PROVIDED INFORMATION Block Start
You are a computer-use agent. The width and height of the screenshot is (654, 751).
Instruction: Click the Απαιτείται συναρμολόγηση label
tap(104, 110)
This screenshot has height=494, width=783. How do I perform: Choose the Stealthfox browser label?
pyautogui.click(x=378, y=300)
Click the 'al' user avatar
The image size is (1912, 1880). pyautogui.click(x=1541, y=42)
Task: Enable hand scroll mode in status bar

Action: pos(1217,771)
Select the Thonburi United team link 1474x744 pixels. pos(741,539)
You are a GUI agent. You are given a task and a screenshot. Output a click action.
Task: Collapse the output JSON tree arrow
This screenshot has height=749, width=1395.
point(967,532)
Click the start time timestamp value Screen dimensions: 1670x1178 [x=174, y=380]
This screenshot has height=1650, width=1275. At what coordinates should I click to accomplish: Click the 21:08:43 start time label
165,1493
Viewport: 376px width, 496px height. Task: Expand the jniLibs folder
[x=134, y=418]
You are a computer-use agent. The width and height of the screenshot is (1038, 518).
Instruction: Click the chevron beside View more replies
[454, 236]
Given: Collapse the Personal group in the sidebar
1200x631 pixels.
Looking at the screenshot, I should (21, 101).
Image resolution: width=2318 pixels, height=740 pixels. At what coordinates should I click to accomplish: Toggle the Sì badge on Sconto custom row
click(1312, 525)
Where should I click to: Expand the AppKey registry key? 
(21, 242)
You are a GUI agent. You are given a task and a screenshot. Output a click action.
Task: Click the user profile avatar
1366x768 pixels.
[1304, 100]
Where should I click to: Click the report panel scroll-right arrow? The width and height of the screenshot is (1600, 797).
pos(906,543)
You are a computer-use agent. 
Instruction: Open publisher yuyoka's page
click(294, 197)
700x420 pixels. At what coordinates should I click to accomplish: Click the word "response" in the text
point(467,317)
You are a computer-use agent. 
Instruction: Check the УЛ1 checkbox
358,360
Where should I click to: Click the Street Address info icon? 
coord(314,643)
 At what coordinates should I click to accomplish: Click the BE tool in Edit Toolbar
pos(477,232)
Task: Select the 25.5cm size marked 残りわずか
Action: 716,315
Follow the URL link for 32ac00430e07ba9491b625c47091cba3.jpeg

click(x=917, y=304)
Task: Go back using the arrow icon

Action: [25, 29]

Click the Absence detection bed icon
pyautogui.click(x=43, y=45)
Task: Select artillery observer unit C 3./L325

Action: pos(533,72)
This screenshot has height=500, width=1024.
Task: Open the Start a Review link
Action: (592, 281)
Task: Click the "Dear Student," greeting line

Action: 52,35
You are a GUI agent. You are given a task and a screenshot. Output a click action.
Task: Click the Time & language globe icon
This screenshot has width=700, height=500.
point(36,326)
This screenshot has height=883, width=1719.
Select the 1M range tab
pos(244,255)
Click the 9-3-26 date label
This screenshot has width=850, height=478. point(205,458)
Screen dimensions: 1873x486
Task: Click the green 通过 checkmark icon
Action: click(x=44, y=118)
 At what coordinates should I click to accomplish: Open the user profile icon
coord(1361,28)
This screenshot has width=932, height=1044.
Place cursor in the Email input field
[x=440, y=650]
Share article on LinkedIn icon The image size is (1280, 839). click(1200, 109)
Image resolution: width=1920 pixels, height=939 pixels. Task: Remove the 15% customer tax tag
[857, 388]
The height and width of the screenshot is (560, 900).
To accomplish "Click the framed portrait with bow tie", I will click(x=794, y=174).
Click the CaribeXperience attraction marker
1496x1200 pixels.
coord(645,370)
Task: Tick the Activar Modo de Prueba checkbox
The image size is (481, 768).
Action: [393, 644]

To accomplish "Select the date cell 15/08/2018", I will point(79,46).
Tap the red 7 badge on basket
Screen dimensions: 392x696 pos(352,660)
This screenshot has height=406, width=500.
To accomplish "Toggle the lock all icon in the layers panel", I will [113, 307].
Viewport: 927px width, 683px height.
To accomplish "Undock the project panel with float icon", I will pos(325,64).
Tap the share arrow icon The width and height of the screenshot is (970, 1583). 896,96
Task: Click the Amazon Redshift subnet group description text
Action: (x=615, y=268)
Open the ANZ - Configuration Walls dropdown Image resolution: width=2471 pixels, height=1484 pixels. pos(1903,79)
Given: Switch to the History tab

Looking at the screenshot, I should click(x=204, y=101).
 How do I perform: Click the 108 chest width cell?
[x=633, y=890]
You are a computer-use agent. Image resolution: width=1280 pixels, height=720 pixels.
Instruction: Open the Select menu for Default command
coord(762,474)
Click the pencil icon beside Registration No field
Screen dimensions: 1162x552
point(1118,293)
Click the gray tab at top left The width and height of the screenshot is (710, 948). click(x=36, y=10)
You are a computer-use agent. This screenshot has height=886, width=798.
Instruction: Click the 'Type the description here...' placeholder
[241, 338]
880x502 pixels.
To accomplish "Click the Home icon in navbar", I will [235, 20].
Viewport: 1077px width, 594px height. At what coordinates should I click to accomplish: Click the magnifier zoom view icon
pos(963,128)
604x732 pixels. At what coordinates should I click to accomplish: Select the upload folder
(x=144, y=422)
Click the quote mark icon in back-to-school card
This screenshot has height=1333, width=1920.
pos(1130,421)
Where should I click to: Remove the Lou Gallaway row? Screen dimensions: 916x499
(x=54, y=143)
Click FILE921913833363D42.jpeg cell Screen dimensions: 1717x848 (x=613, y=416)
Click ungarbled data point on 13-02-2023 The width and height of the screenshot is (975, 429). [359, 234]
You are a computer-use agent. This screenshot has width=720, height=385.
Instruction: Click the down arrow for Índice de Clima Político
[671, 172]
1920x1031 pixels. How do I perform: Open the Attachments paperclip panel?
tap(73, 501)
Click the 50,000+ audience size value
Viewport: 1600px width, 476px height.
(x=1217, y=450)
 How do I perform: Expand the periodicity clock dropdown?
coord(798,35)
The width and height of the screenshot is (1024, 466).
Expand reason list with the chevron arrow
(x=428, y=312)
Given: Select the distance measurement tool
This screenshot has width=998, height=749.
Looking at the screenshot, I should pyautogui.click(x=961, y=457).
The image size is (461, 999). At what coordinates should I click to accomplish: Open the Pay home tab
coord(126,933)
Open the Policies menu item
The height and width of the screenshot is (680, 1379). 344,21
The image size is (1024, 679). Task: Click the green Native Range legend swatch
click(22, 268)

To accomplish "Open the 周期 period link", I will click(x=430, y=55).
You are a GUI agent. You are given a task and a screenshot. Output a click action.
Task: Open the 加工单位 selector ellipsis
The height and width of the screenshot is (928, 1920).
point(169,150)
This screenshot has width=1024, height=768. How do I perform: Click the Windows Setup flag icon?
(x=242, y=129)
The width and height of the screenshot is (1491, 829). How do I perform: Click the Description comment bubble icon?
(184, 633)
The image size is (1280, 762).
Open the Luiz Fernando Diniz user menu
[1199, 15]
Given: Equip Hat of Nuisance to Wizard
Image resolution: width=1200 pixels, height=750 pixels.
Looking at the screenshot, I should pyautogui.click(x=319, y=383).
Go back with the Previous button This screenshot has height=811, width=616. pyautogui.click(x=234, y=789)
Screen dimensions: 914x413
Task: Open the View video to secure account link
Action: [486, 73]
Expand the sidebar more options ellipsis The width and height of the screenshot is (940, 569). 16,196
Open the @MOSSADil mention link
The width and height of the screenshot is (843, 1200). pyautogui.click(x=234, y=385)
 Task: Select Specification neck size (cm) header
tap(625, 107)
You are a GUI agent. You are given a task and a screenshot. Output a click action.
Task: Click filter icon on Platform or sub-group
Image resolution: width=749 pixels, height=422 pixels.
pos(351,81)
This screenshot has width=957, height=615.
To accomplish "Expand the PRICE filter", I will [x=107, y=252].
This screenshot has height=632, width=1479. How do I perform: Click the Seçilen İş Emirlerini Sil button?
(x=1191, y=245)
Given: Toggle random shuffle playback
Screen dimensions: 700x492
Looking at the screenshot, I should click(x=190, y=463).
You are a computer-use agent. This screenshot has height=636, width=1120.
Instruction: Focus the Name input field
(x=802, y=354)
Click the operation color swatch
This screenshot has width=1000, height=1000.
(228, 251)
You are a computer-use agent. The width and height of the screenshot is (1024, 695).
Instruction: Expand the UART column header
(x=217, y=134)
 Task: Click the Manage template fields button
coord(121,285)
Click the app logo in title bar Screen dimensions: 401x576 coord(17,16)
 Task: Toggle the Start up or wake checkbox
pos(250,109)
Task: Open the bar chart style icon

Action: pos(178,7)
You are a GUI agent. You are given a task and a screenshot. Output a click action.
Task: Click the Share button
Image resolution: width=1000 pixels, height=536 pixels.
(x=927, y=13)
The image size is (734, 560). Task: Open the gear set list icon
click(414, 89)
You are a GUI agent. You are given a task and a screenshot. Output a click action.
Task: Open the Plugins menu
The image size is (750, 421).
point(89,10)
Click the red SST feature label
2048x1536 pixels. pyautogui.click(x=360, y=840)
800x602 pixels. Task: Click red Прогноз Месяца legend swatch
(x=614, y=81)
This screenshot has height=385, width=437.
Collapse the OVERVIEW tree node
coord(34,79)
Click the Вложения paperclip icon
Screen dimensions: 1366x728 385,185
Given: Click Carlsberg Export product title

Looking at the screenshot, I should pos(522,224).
PROVIDED INFORMATION Block End
PROBLEM
Every line above that includes "filter" counts toward one total; give that total by itself.

EXPECTED OUTPUT
2